Het college heeft aan het besluit ten grondslag gelegd dat op 13 mei 2022 is geconstateerd dat [appellant] zijn bedrijfsafval niet op de juiste wijze ter inzameling heeft aangeboden. Deze bevindingen zijn op 24 mei 2022 neergelegd in het proces-verbaal. Uit de bij het proces-verbaal behorende foto’s blijkt dat de toezichthouder heeft geconstateerd dat de afdekklep van de rolcontainer ongeveer 60 centimeter openstond. Dit kwam door de hoeveelheid afval in de container.
3. De relevante bepalingen uit de Awb, de Afvalstoffenverordening 2010 en de Regeling zijn opgenomen in de bijlage die deel uitmaakt van deze uitspraak.
Het beroep
4. [appellant] betoogt dat het college ten onrechte aan hem de last onder dwangsom heeft opgelegd. Hij voert aan dat derden verantwoordelijk moeten worden gehouden voor het onjuist aanbieden van het afval, omdat deze derden zijn container hebben gebruikt en na gebruik niet hebben afgesloten. Het college heeft hem daarom ten onrechte als overtreder aangemerkt, aldus [appellant].
4.1. Naar het oordeel van de Afdeling heeft het college zich in het besluit op bezwaar terecht op het standpunt gesteld dat het op de juiste wijze aanbieden van afval behoort tot de eigen verantwoordelijkheid van de ondernemer. Een ondernemer kan maatregelen treffen om te voorkomen dat derden afval aan de container toevoegen en vervolgens de container niet afsluiten. Bijvoorbeeld door het afval niet eerder aan te bieden dan wanneer het wordt opgehaald en de container direct na de lediging weer binnen te halen, of door een slot op de container te plaatsen dat geopend kan worden met een loper, zodat de ophaaldienst de container kan openen. Dat [appellant] deze maatregelen niet treft, komt naar het oordeel van de Afdeling voor zijn risico. De omstandigheid dat derden de container van [appellant] zouden hebben gebruikt is daarom geen grond voor het oordeel dat hij niet als overtreder kan worden aangemerkt.
Het betoog slaagt niet.
Conclusie
5. Het beroep is ongegrond.
6. Het college hoeft geen proceskosten te vergoeden.
Beslissing
De Afdeling bestuursrechtspraak van de Raad van State:
verklaart het beroep ongegrond.
Aldus vastgesteld door mr. H.C.P. Venema, lid van de enkelvoudige kamer, in tegenwoordigheid van mr. W.D. Kamphorst-Timmer, griffier.
w.g. Venema
lid van de enkelvoudige kamer
w.g. Kamphorst-Timmer
griffier
Uitgesproken in het openbaar op 1 november 2023
776-1059
Bijlage - wettelijk kader
Algemene wet bestuursrecht
Artikel 8:57
1. De bestuursrechter kan bepalen dat het onderzoek ter zitting achterwege blijft indien geen van de partijen, nadat zij zijn gewezen op hun recht ter zitting te worden gehoord, binnen een door hem gestelde redelijke termijn heeft verklaard dat zij gebruik wil maken van dit recht.
[…]
3. Als de bestuursrechter bepaalt dat het onderzoek of het nadere onderzoek ter zitting achterwege blijft, sluit hij het onderzoek.

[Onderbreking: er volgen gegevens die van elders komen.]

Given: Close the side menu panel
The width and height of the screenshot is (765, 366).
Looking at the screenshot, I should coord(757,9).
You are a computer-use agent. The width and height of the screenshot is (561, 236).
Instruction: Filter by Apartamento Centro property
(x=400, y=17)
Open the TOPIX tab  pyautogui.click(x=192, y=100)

Afvalstoffenverordening 2010
Artikel 14
1. Het college kan regels stellen voor het ter inzameling aanbieden van bedrijfsafvalstoffen aan een ander dan de inzameldienst.

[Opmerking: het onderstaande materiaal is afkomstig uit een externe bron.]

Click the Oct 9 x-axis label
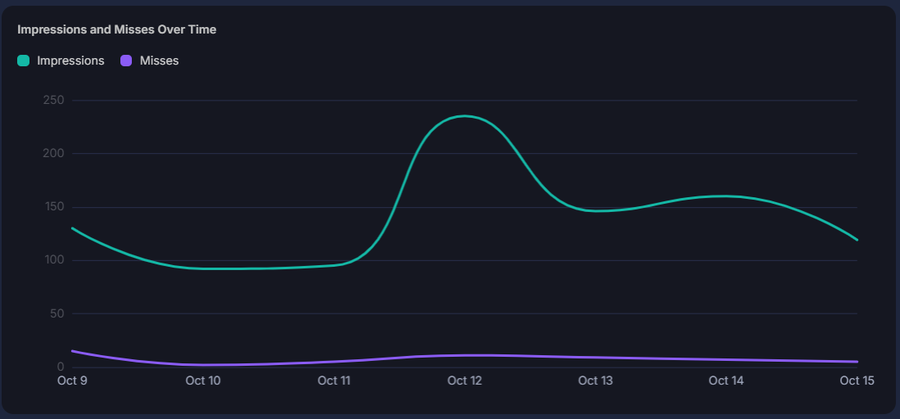900x419 pixels. tap(72, 381)
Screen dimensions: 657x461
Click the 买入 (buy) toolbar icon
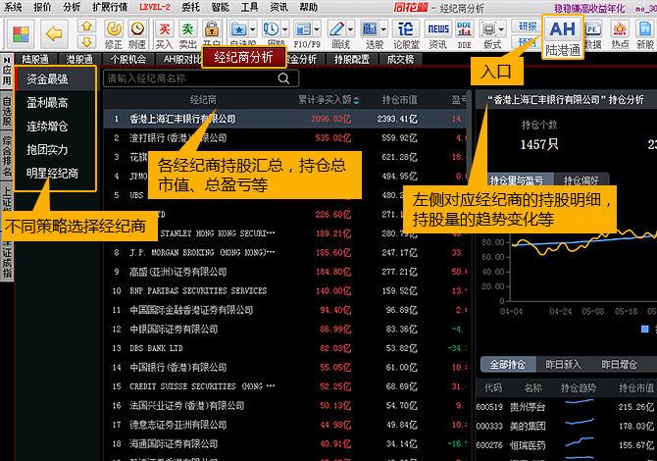coord(163,35)
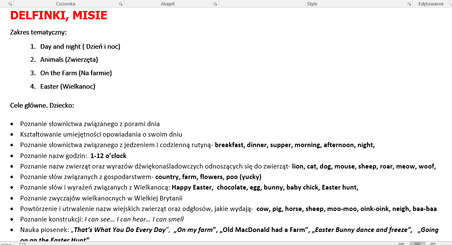Click list item 'Animals (Zwierzęta)'
Image resolution: width=452 pixels, height=245 pixels.
point(69,60)
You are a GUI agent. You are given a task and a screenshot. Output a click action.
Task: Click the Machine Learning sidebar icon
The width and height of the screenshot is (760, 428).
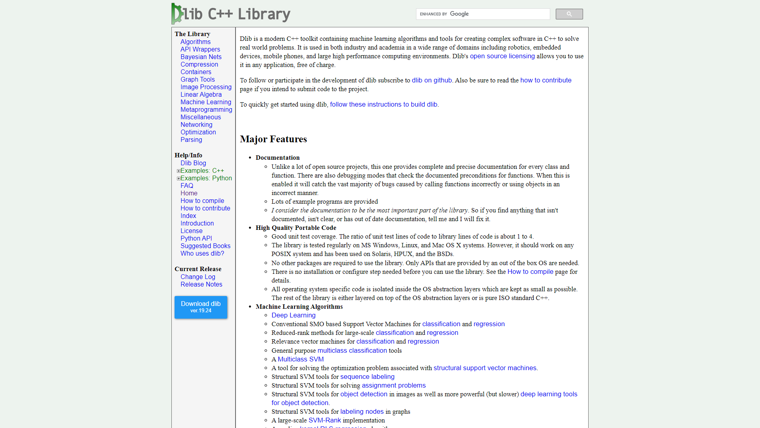pyautogui.click(x=206, y=102)
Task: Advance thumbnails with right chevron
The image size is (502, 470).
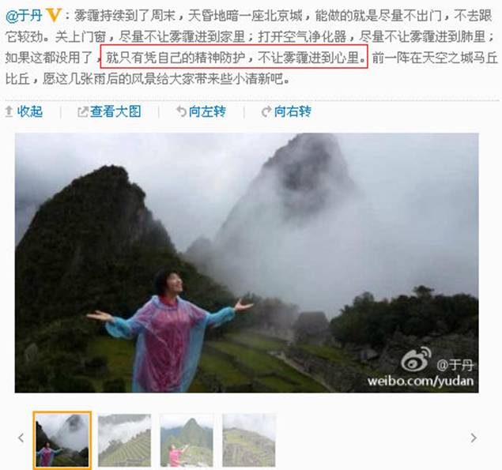Action: point(474,438)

2. Het is verboden bedrijfsafvalstoffen ter inzameling aan te bieden in strijd met deze regels.
Regeling uitvoering Afvalstoffenverordening 2010 Den Haag 2018
Artikel 11
Het college stelt op grond van artikel 14, eerste lid, van de verordening de volgende regels:
[…]
4. Het bedrijfsafval moet in goed gesloten containers worden aangeboden.